#### [TEXTO DADO]
---

La construcción de la Unión Europea —al menos desde el tratado de Maastricht y, a mi modo de ver, desde mucho antes— y la de la zona euro, han sido concebidas y edificadas sistemáticamente como bloques de construcción de la mundialización llamada liberal, es decir, de un sistema que asegura el dominio exclusivo del capitalismo de los monopolios generalizados. En este marco, hemos de analizar primero las contradicciones que, en mi opinión, hacen que este proyecto (y por lo tanto el proyecto europeo que depende de él) no sea viable.

Pero, se dirá, en defensa de “un” proyecto europeo hacia y contra todo, lo que tiene la ventaja de existir, de estar ahí, puede ser transformado. En teoría y en abstracto, es posible, sí. Pero ¿cuáles son las condiciones que lo permitirían. A mi modo de ver, se requeriría un doble milagro (¿hace falta que diga que no creo en los milagros?):

1) que la construcción transnacional europea reconozca la realidad de las soberanías nacionales, la diversidad de los intereses y de lo que está en juego, y organice sobre esta base la institucionalización de su funcionamiento; y

2) que el capitalismo —si se trata de permanecer en el marco general de su modo de gestión de la economía y de la sociedad— pueda ser obligado a actuar de un modo diferente del que le impone su propia lógica, que hoy es la de la dominación de los monopolios generalizados. Yo no veo indicios de que los europeístas mayoritarios acepten tener en cuenta estas exigencias.

Tampoco veo que los europeístas de izquierdas, minoritarios, sean capaces de movilizar a las fuerzas sociales y políticas que podrían invertir el conservadurismo del europeísmo actualmente existente. Por ello concluyo que la Unión Europea no puede ser más que la que es, y que tal como es no es viable. La crisis de la zona euro ilustra esta imposible viabilidad del proyecto.

---

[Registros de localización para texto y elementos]
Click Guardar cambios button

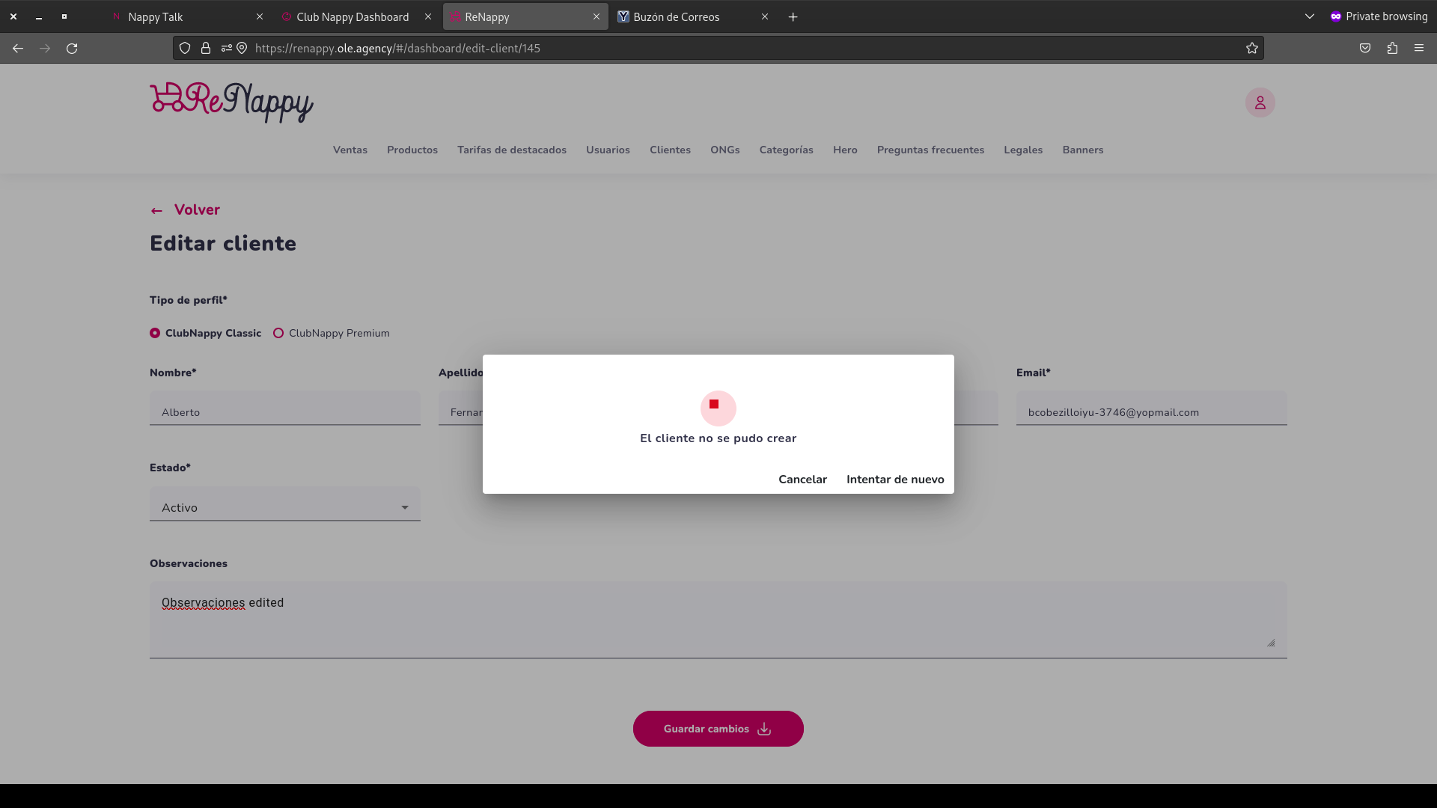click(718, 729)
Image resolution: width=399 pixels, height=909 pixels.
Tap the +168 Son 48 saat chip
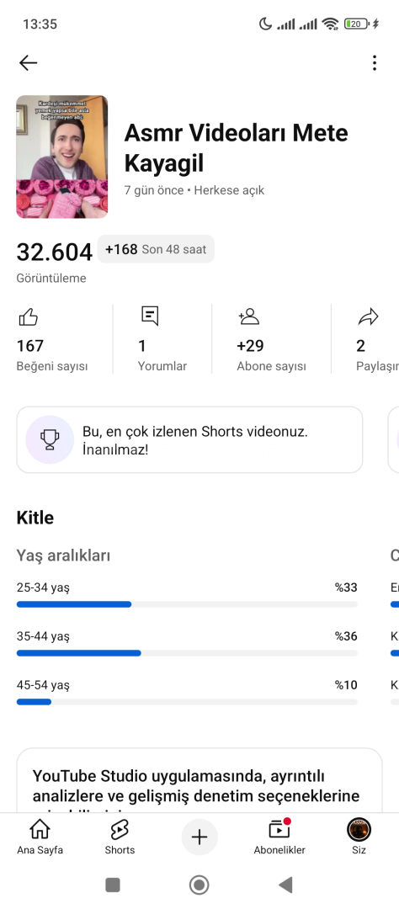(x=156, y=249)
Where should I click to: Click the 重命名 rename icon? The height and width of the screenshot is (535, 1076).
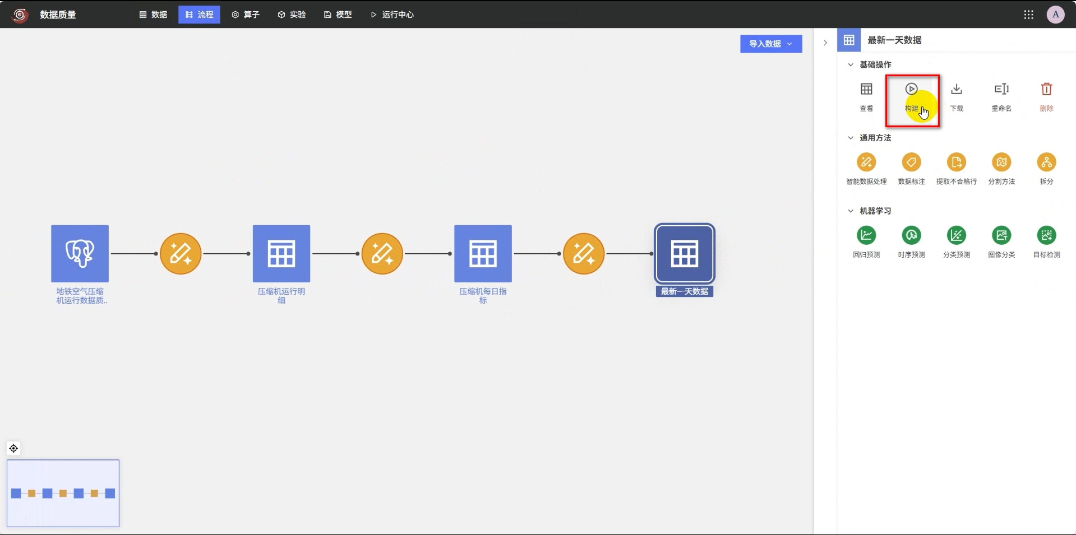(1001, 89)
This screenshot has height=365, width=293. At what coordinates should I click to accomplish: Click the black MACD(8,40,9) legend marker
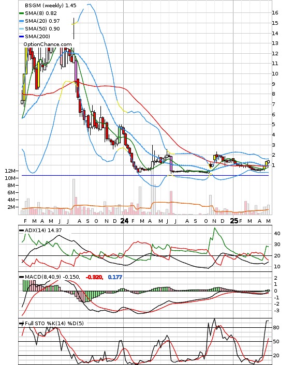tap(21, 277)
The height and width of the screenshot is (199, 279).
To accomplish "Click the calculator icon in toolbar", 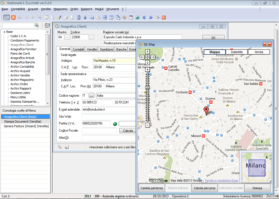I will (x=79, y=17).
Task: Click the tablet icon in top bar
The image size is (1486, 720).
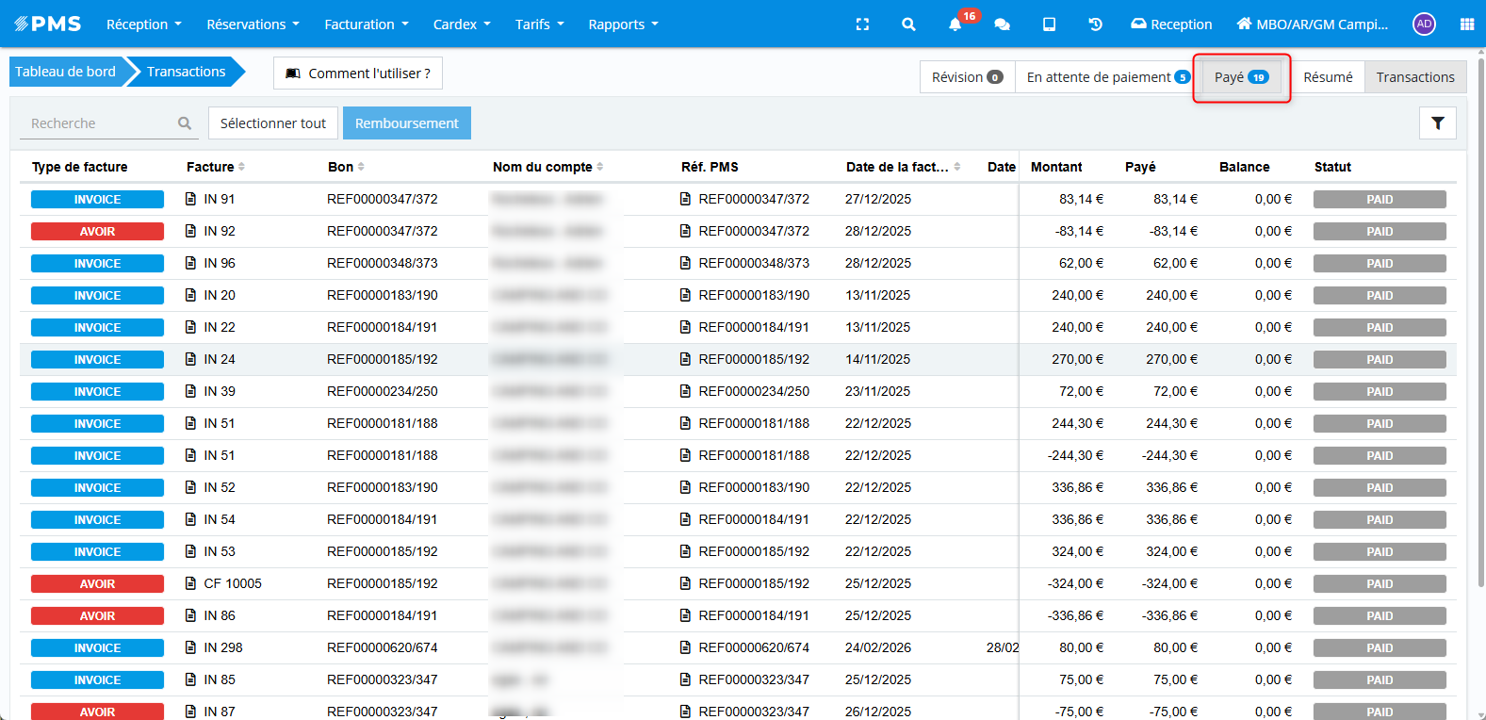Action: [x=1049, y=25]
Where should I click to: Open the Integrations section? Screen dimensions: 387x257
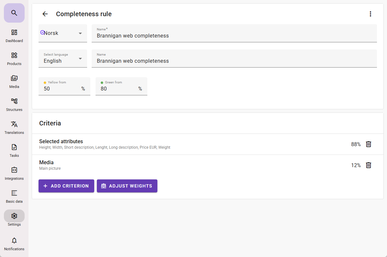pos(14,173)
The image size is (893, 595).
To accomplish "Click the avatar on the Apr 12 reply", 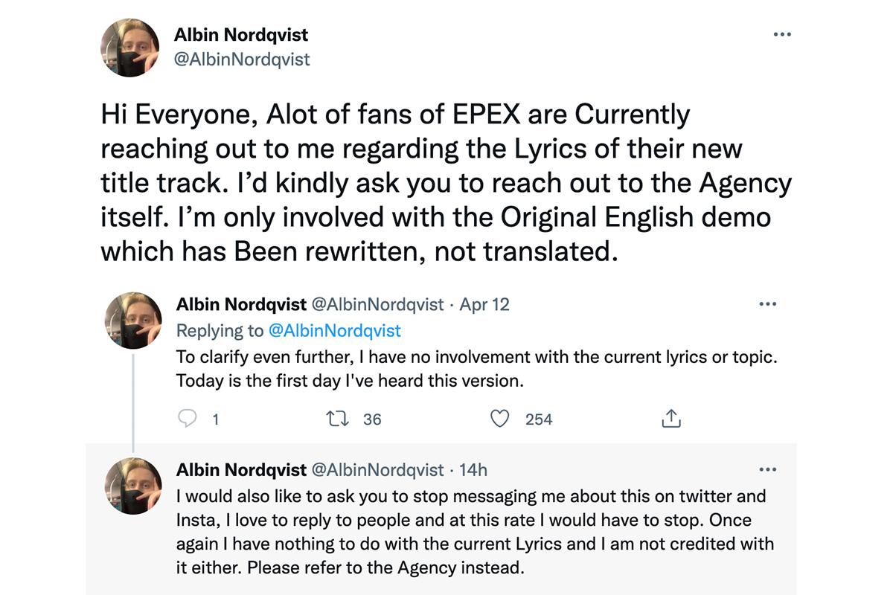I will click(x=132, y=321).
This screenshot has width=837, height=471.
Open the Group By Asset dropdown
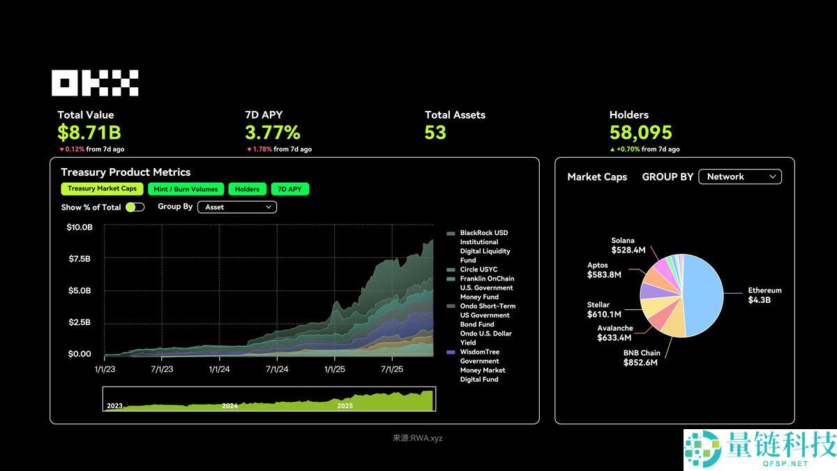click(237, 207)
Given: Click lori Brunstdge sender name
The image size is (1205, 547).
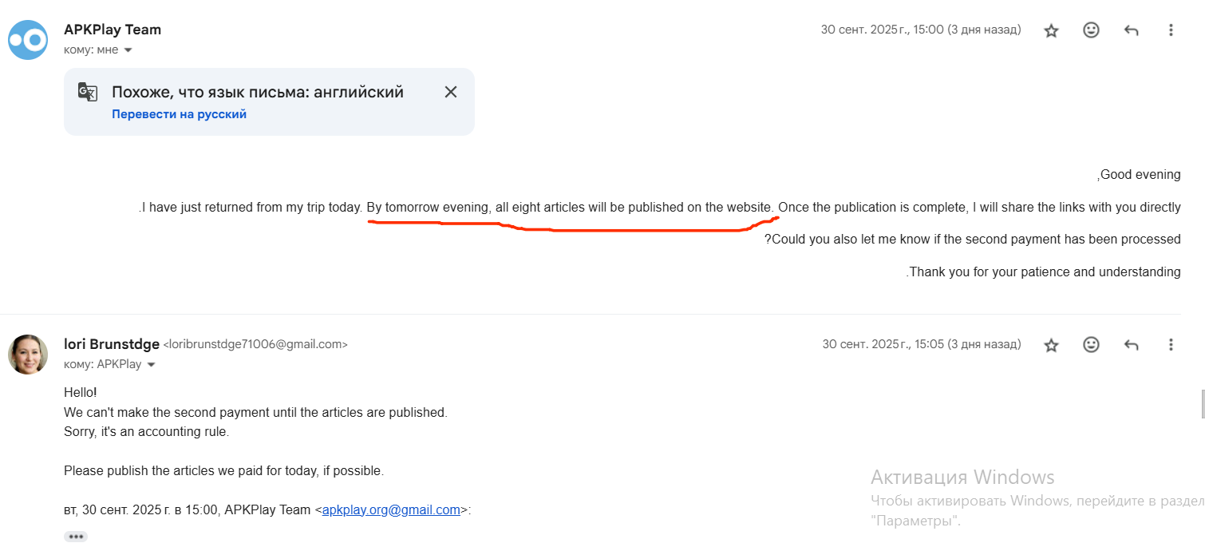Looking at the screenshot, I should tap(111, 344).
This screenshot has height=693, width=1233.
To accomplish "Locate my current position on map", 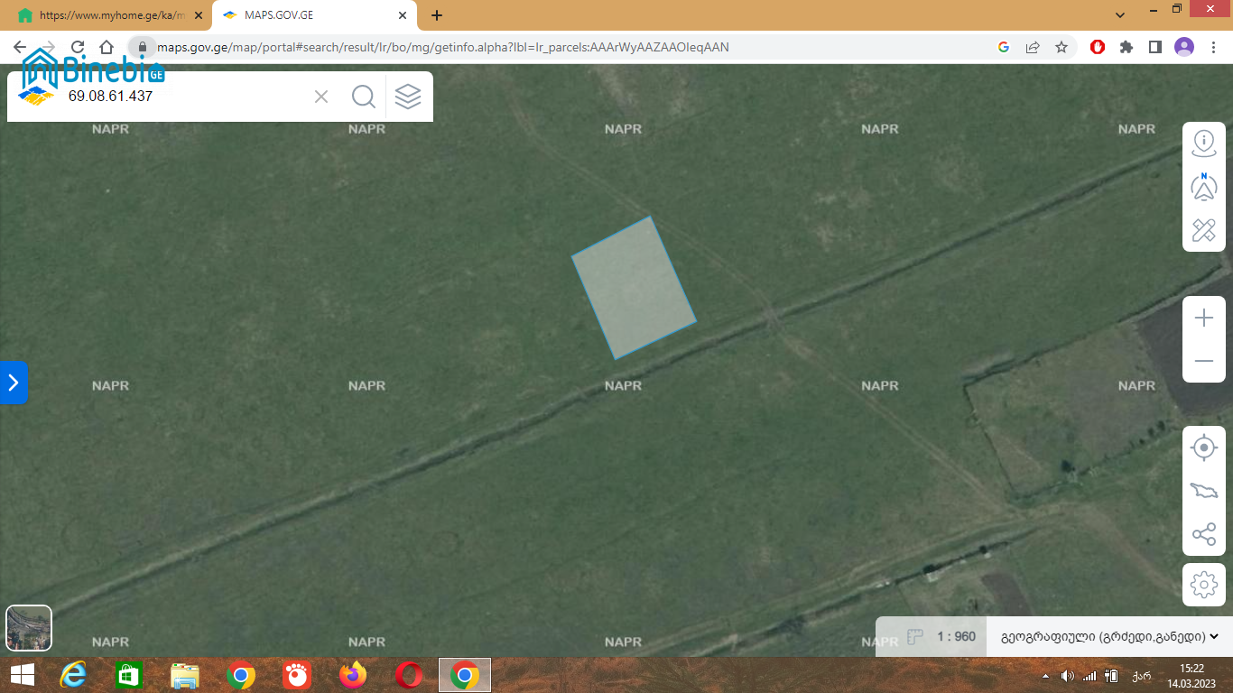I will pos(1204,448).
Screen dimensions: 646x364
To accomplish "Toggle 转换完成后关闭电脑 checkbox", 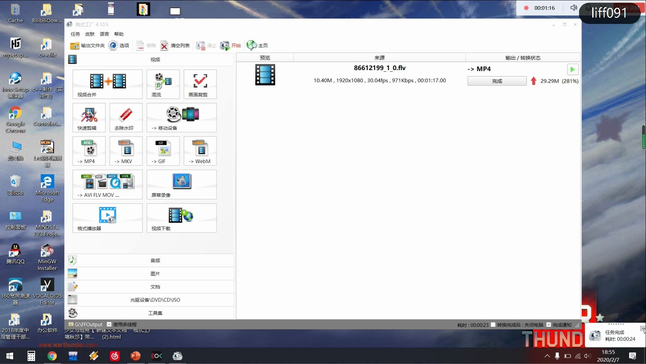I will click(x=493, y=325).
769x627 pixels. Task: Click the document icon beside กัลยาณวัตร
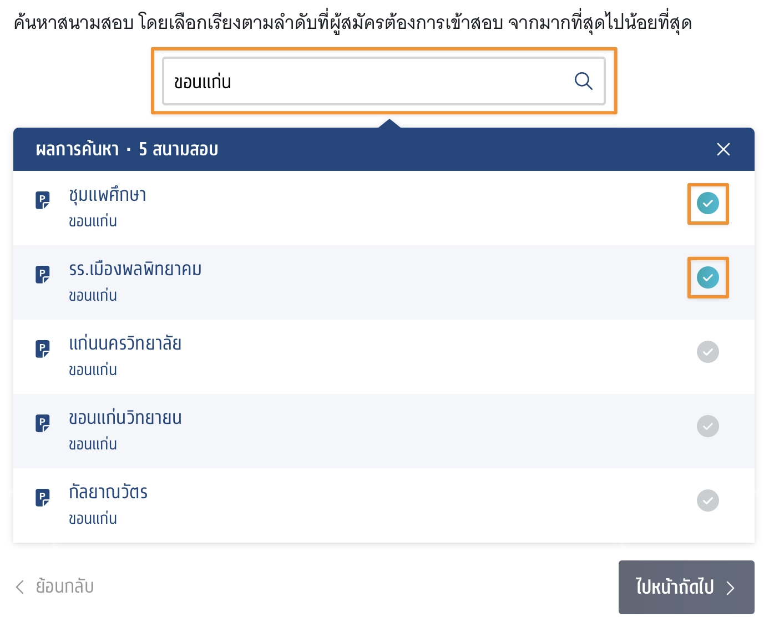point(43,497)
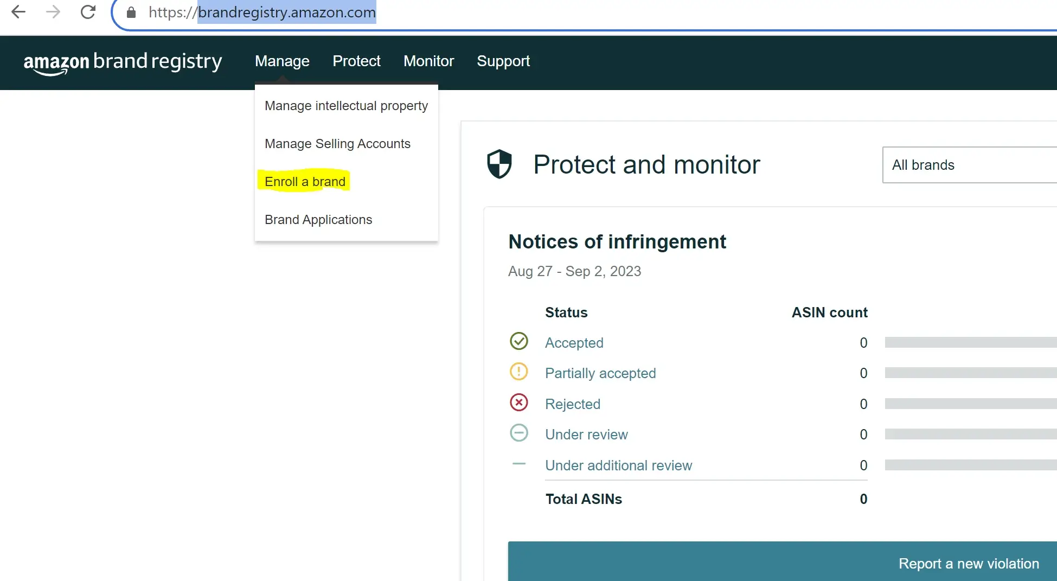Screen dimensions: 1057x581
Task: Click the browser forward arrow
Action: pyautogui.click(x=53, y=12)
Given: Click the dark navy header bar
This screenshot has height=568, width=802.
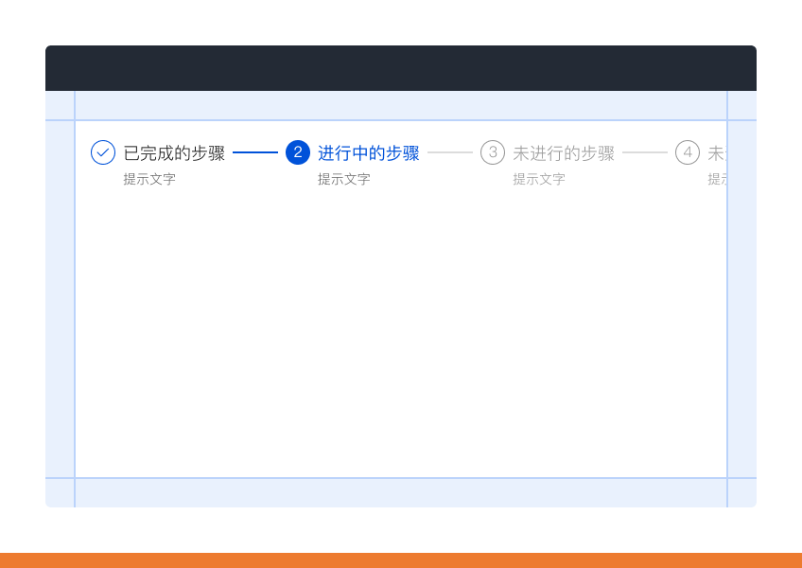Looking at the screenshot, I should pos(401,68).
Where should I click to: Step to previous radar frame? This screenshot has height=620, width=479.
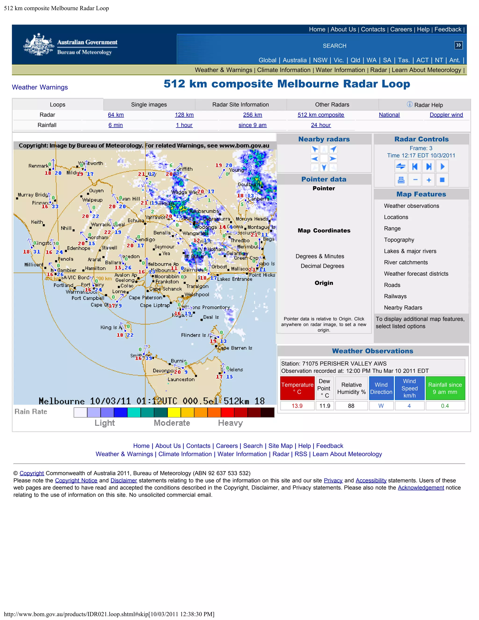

---

#### [QUÉ HACER]
Retoma el texto sobre la Unión Europea y la zona euro y continúalo a partir de su última oración.

#### [RESPUESTA]
El proyecto “europeo” tal como lo define el tratado de Maastricht, y el de la zona euro, han sido vendidos a la opinión pública por una propaganda (no encuentro palabra mejor para calificarlo) falaz e imbécil. A unos —los privilegiados (relativos) de la opulenta Europa occidental— les han contado que eliminando las soberanías nacionales se ponía fin a las guerras odiosas que habían ensangrentado el continente (y se comprende entonces el éxito de este reclamo). Y se ha aliñado un poco la salsa: la amistad de la gran democracia estadounidense, el combate común por la democracia en este gran Sur atrasado —forma nueva de adhesión a las posturas imperialistas—, etc. A otros —los pobres diablos del Este— les han prometido la opulencia que resultaría de “ponerse a la altura” de los niveles de vida occidentales.

Unos y otros han creído —mayoritariamente— estos reclamos. En el Este se han creído, al parecer, que la adhesión a la Unión Europea permitiría esta “puesta al día” y que el precio a pagar por ello valía la pena. Este precio —tal vez el castigo por haber aceptado el régimen del socialismo, llamado comunismo, soviético— era el de un ajuste estructural penoso, de “unos cuantos” años. El ajuste —es decir, la “austeridad” (para los trabajadores, no para los multimillonarios)— ha sido impuesto. Pero se ha saldado con un desastre social. Es así como la Europa del Este se ha convertido en la periferia de la Europa occidental. Un riguroso estudio reciente muestra que el 80% de los rumanos consideran que “con Ceaucescu se vivía mejor” (!) ¿Se puede esperar algo mejor por lo que respecta a la deslegitimación de la supuesta democracia que caracterizaría a la Unión Europea? ¿Aprenderán la lección los pueblos afectados? ¿Comprenderán que la lógica del capitalismo no es la de la “nivelación”, sino al contrario, la de la profundización de las desigualdades. Lo ignoro.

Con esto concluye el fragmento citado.